With Election Day just one week away, state officials along the eastern seaboard are assessing the devastation done by Hurricane Sandy, which swept through the Northeast corridor and hit New Jersey and New York hardest.
For the second day, early voting was canceled in Maryland, while some in-person absentee voting locations in northern Virginia were closed, and early voting was suspended in six counties in West Virginia, a state hit by high winds and heavy snow.
But the looming challenge was for counties in New York, New Jersey, and Connecticut where the storm surge flooded schools and other locations designated as voting sites next Tuesday. Election officials in coastal counties were struggling to assess whether power outages might force changes in some of next Tuesday’s polling locations.
The potential for disruptions to voting on Nov. 6 could depress voter turnout in storm-affected areas of New York and New Jersey, for example, but President Barack Obama is still likely to carry those two states with no difficulty.
In Nassau County, N.Y., where the south shore was inundated by the storm surge and where there are more than 900,000 registered voters, towns such as Oceanside and Long Beach are now under a foot or more of water.
Nassau County Board of Elections Commissioner William Biamonte said Tuesday that he and other officials were still trying to reach the emergency contact people at each of the polling locations in the flooded areas, but they’d been unsuccessful, as cell phone service was out in parts of the county.

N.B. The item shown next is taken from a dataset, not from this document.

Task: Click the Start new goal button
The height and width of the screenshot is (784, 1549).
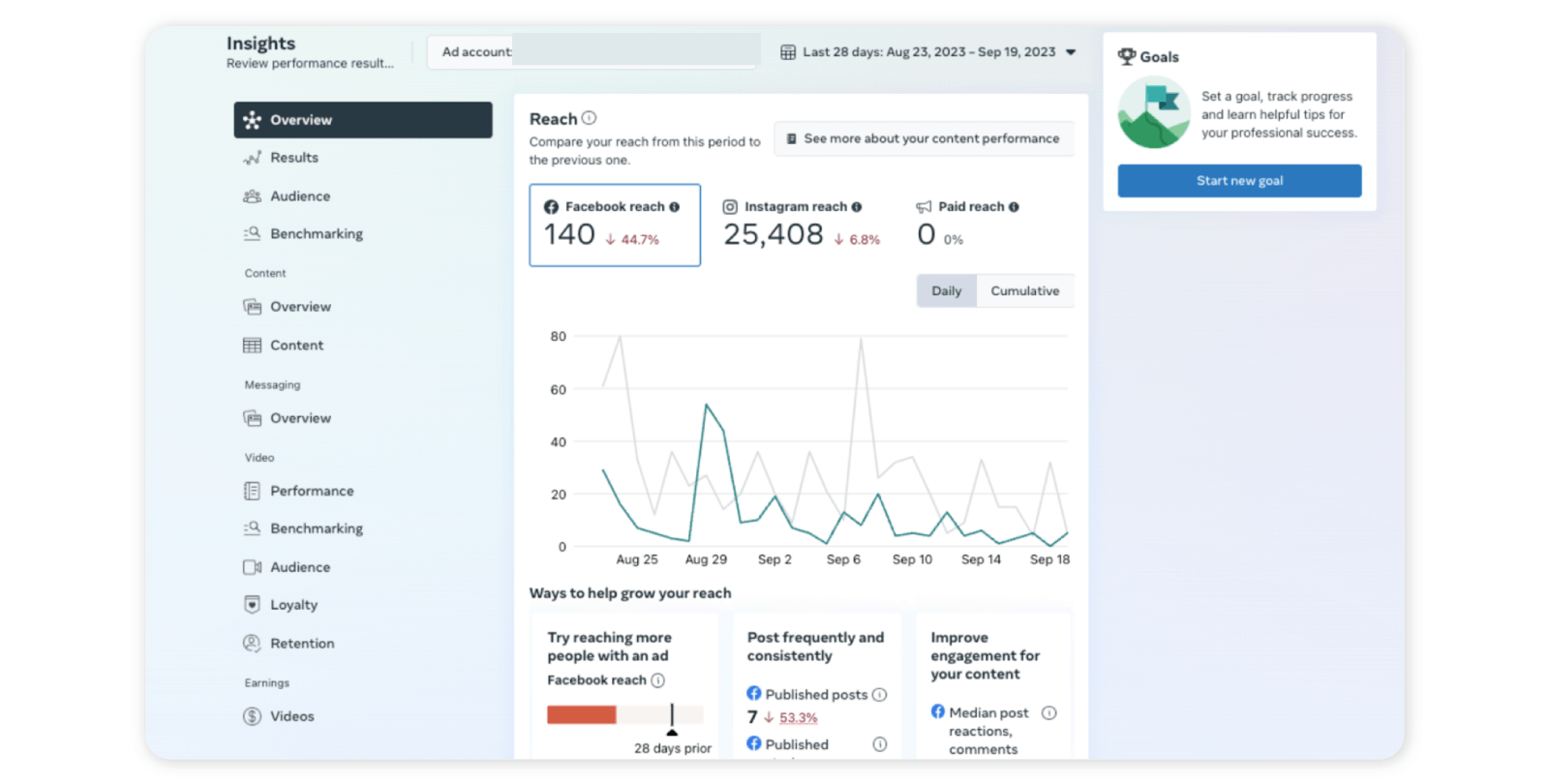Action: point(1239,181)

Before the storm hit, officials mapped polling locations in what FEMA designates as Category 1 storm areas: 68 of Nassau County’s 400 polling locations are in that flood-prone zone.

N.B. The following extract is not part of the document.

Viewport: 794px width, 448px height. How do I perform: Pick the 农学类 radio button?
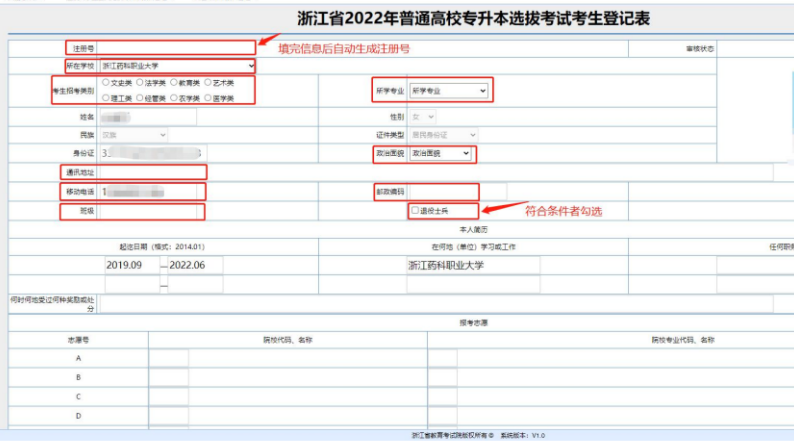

“The real issue is power,” Biamonte said. “If we still have massive power outages a week from today, there are few options.”
One of them: when voters come to a polling location, they would be asked to fill out the ballot used in the county’s optical scan machines and instead of scanning them at the polling location (which is the normal procedure), those ballots could be taken to the county board’s office and scanned there. This option, he said, would delay the tallying of results by a day.
Biamonte said he expects voter turnout of about 670,000 in the county next Tuesday but is concerned that about 300,000 of those voters, who vote only in presidential elections, will be unfamiliar with the optical scan machines the county has adopted since 2008. That unfamiliarity might add another element of confusion on Election Day.
But “come hell or high water – which is what we just had – were going to be voting next week,” Biamonte said.
As in New York, and in New Jersey too, power outages, massive flooding, and impassable streets are making it difficult for officials along the coast to assess polling locations.